The sad thing is I could have justified my instruction with the simplest of reasons. I would not have asked a harmful or a wicked task of him and I could have explained that with perfect clarity. But in the instant that he asked 'Why?' my patience failed and I said, 'Because I told you to.'
The implied threat was sufficient and the task was done, satisfactorily.
If I had only known that I would become one in a long line planting furrow after furrow of bitter seeds in this young man's head, each of which would grow into the toxic blossom of blind obedience I would have checked myself that day.
But I did not.
And any inquest worth its salt would line me up beside him, beside parents, teachers, priests, drill sergeants, generals, presidents
A line of dominoes aimed remorselessly at a smiling young woman with a placard in a park, in Istanbul.
--- --- ---
■ WORK TO COMPLETE:
1 - In the passage on blind obedience, what did the speaker answer when asked "Why?"
2 - Carry on the passage on blind obedience, starting after its final sentence.

■ PROVIDED MATERIAL:
--- --- ---
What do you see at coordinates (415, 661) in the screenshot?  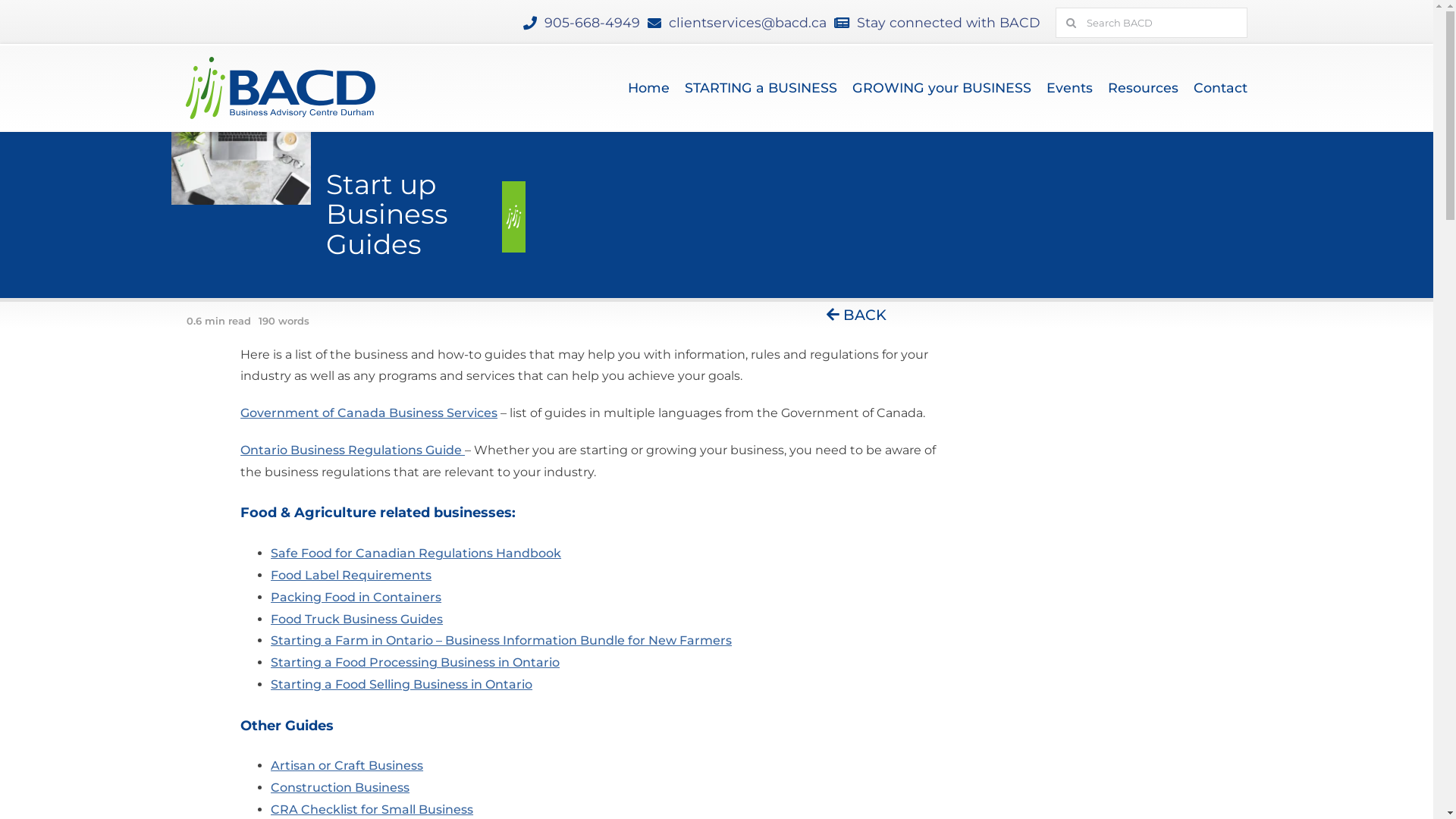 I see `'Starting a Food Processing Business in Ontario'` at bounding box center [415, 661].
--- --- ---
■ YOUR WRITTEN ANSWERS:
1 - "Because I told you to."

2 -
This is my second attempt at a response to the brutal crushing of protests in Turkey. It's hard not to just roar and grieve, casting blame at this or that institution: but I try to remind myself that every officer who pulled a trigger is an individual who was set on that path by something, some set of circumstances in his past. We don't come to brutality by ourselves. This got me wondering about our shared complicity and what, if anything, starts this hideous journey off: the best I could come up with was the institutionalised tradition of 'following orders' and unquestioningly accepting authority. And I immediately saw my own role in that.
The notes are longer than the poem - that indicates a lack of success!